__YOUR INSTRUCTIONS__. Where in the records does the word "text" appear? Copy each line that holds it.

__DATA SHOWN__.
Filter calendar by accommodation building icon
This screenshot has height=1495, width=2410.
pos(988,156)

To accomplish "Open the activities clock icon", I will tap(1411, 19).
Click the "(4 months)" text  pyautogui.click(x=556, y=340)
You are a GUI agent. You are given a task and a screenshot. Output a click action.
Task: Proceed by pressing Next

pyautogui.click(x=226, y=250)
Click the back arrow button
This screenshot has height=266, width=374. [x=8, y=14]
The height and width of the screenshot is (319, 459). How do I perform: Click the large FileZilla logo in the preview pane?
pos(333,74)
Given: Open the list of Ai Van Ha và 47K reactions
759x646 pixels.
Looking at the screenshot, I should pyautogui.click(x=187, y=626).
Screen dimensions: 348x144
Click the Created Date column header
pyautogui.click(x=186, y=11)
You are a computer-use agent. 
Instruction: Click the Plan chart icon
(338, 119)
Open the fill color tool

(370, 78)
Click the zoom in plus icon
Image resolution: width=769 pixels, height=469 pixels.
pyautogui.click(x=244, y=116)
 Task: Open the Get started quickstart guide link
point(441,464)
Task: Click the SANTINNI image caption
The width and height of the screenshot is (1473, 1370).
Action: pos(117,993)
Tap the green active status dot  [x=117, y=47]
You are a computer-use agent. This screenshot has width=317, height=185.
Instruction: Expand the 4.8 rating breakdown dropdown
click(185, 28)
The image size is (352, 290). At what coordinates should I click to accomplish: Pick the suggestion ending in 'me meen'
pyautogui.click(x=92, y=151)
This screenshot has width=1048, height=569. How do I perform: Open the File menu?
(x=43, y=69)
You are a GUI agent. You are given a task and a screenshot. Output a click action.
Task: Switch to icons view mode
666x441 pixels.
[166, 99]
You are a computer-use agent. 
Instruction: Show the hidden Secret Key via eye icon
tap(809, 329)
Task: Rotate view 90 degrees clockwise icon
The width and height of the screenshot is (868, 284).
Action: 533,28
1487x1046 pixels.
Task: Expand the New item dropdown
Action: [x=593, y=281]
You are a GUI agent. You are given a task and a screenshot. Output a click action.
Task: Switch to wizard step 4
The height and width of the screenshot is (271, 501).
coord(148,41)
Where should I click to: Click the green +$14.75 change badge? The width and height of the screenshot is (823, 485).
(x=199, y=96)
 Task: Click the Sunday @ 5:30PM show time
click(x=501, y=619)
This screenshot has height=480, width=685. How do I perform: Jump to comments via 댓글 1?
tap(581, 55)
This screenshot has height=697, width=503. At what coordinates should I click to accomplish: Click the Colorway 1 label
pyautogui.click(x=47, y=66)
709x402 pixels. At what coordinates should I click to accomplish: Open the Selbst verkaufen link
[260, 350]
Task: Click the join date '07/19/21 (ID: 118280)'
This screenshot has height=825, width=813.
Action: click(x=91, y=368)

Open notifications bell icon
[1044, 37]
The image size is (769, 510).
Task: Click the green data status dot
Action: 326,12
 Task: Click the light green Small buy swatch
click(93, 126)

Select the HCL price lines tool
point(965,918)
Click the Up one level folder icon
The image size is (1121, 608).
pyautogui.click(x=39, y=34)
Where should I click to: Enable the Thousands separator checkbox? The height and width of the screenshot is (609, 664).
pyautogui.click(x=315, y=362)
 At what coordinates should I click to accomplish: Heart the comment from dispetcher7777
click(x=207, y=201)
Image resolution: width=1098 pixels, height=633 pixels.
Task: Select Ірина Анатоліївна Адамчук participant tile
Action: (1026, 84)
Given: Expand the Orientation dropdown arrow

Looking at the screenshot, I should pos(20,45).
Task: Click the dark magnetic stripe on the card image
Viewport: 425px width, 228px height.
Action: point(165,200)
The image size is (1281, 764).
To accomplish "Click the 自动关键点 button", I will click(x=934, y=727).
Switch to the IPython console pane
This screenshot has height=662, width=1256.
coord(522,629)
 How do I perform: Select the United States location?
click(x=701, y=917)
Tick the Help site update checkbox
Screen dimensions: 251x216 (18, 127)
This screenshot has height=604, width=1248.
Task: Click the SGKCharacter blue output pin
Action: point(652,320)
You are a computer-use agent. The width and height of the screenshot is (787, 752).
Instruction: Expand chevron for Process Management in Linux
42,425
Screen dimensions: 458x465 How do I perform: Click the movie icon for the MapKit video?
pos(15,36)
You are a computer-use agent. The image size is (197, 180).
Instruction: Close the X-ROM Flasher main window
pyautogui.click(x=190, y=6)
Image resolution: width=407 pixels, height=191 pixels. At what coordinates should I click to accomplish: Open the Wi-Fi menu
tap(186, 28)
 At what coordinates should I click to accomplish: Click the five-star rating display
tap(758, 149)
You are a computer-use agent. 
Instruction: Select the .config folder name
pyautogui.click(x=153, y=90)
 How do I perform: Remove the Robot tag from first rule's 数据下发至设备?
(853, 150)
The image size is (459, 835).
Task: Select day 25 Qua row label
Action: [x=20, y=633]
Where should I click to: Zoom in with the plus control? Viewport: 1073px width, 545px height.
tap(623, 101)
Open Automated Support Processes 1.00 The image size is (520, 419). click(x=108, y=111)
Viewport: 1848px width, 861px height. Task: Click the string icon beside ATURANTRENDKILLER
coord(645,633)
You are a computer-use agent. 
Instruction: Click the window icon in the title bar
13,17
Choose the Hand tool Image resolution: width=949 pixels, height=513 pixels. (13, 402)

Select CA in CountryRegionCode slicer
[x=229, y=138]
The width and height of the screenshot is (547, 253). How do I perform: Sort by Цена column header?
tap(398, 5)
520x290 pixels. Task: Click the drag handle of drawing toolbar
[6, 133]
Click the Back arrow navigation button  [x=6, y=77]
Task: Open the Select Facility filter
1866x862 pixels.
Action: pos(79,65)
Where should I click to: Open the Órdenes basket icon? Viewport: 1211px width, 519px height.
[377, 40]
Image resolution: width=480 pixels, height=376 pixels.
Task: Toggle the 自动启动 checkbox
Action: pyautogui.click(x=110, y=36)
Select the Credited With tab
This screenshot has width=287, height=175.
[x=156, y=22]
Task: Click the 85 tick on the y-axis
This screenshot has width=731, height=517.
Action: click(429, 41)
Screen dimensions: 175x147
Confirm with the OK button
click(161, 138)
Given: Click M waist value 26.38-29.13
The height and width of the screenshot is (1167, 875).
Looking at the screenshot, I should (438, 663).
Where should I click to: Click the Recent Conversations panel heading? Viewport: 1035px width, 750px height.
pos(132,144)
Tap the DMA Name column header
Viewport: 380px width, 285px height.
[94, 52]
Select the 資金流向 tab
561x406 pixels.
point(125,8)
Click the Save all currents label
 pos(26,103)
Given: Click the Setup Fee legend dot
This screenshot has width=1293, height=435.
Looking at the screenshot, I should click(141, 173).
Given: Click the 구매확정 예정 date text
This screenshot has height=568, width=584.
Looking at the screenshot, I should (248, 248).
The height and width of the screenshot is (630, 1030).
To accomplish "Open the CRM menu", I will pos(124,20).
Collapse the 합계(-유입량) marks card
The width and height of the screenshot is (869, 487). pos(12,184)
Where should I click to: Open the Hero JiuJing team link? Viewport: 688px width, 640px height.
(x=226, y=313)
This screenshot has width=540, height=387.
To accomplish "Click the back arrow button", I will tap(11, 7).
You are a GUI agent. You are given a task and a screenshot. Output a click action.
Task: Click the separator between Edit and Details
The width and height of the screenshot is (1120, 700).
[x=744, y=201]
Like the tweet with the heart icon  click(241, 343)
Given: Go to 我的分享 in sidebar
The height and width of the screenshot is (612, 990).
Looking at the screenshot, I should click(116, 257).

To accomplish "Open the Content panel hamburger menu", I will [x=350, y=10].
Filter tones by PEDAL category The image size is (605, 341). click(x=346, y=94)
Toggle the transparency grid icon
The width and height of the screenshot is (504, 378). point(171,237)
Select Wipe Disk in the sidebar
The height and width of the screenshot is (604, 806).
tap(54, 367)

__RESPONSE FOR THIS EXERCISE__.
Click the "(4 months)" text  pyautogui.click(x=556, y=340)
Given: Click the 구매확정 예정 date text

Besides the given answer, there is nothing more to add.